A python implementation of our manuscript "Multiscale structure-encoded pretraining for modeling evolutionary microbial communities”.
This work introduces a unified, self-supervised pretraining framework to model the complex dynamics of evolutionary microbial communities. Evolution unfolds across individual (species traits), community (species interactions), and generational (temporal sequences) scales, creating high-dimensional and stochastic processes that are challenging to analyze.
This repository contains the source code for preprocessing data and reproducing experimental results. The source code is implemented in Python.
-
Install Anaconda https://docs.anaconda.com/anaconda/install/index.html
-
Create an experimental environment and install request packages: (this will take about 0.5 hours)

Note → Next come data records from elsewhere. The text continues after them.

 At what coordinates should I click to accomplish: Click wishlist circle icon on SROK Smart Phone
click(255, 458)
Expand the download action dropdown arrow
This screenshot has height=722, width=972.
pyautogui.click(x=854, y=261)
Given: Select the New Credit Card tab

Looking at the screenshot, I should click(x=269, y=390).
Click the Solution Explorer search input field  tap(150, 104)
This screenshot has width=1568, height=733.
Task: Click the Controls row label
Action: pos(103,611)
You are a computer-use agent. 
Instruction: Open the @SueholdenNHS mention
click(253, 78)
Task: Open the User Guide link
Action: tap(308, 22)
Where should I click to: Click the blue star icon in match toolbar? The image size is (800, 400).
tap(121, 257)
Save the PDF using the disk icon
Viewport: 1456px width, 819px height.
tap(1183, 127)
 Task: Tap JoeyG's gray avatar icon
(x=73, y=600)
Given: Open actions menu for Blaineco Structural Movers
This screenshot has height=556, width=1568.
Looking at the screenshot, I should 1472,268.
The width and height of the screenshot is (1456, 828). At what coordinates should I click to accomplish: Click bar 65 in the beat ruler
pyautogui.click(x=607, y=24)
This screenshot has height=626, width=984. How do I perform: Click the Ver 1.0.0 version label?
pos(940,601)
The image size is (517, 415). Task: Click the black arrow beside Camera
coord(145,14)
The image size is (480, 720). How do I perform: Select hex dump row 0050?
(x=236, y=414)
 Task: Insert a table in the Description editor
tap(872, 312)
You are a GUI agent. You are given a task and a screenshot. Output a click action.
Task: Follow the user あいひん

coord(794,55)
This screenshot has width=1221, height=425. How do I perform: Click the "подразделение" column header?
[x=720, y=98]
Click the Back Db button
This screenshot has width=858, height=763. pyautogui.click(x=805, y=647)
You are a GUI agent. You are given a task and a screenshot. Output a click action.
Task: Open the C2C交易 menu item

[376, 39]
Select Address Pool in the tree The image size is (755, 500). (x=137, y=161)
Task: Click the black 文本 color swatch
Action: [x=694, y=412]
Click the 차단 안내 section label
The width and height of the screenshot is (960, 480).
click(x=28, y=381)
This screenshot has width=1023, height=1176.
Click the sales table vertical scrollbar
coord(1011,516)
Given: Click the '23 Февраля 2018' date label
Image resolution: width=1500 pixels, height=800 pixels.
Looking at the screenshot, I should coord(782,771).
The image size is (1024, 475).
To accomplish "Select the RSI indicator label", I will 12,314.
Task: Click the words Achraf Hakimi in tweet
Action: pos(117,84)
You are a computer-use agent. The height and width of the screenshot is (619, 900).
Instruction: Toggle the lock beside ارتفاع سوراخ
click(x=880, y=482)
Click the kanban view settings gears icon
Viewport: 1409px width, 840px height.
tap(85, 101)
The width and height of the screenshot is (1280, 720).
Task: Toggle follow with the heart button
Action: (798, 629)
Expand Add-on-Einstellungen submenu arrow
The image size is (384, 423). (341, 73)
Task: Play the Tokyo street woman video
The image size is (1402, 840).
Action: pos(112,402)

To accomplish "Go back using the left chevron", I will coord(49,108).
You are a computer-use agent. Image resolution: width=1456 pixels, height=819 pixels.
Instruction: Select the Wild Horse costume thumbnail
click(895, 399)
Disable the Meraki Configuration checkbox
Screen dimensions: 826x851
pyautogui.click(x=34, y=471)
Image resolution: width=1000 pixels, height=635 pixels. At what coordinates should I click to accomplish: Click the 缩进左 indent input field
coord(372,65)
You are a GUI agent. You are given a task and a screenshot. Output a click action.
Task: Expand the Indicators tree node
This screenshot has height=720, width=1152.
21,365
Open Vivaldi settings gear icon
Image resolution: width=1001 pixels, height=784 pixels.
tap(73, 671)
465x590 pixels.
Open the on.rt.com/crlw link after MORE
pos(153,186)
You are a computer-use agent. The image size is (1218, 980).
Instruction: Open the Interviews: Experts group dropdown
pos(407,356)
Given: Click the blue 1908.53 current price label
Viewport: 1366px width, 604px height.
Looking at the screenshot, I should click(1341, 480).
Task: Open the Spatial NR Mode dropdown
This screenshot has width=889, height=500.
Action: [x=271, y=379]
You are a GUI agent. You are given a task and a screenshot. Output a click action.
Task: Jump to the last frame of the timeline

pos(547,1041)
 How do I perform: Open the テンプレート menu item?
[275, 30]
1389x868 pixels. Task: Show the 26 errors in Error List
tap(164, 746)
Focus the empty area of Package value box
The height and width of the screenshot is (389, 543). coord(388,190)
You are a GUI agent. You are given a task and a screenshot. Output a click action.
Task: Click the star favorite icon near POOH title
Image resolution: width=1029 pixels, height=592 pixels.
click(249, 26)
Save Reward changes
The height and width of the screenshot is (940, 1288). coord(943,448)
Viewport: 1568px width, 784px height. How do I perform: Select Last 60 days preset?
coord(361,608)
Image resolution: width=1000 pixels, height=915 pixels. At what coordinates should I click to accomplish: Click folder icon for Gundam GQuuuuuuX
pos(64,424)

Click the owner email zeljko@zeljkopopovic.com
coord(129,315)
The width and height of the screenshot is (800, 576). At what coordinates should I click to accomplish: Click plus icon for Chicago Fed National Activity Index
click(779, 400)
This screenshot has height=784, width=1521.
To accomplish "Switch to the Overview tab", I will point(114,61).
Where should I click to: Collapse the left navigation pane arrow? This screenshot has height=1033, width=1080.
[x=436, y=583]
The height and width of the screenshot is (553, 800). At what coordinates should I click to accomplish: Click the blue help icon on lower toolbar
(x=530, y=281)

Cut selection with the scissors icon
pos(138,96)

conda create --name ecopretrain python=3.9 conda activate ecopretrain pip install omegaconf tqdm scikit-learn torchdiffeq torch
- Landscape: The
Landscape/data
folder provides the original data, preprocessing scripts, and processed data for the three experimental adaptive landscape systems discussed in the manuscript:- E. coli toxin-antitoxin system
- Saccharomyces cerevisiae transfer RNA (tRNA) system
- Entacmaea quadricolor fluorescent protein system
- MacArthur: The
MacArthur/
folder provides the simulation scripts and data preprocessing code for the resource competition model, adapted from the framework developed by Tikhonov et al. - Coli: The
Coli/data
folder provides the original data, preprocessing scripts, and processed data for the real-world E. coli laboratory evolution system with multi-antibiotic resistance.
This repository provides the source code for all experiments in the main text and supplementary materials. The specific scripts are organized as follows:
Landscape/
: Contains the experimental scripts to reproduce Figures 2, 3, and 4 of the main text and Supplementary Figure 2.MacArthur/
: Contains the experimental scripts to reproduce Figure 5 of the main text and Supplementary Figure 1.Coli/
: Contains the experimental scripts to reproduce Figure 6 of the main text.
The real-world and simulated datasets used in this paper were collected and adapted from the following open-source studies and projects:
- CCU: Saccharomyces cerevisiae tRNA system
- eqFP611: Entacmaea quadricolor fluorescent protein system
- ParD3: E. coli toxin-antitoxin system
- MacArthur: Resource-competition model
- E. Coli: Multi-antibiotic resistance E. coli evolution experiment.
This repo is covered under the MIT License.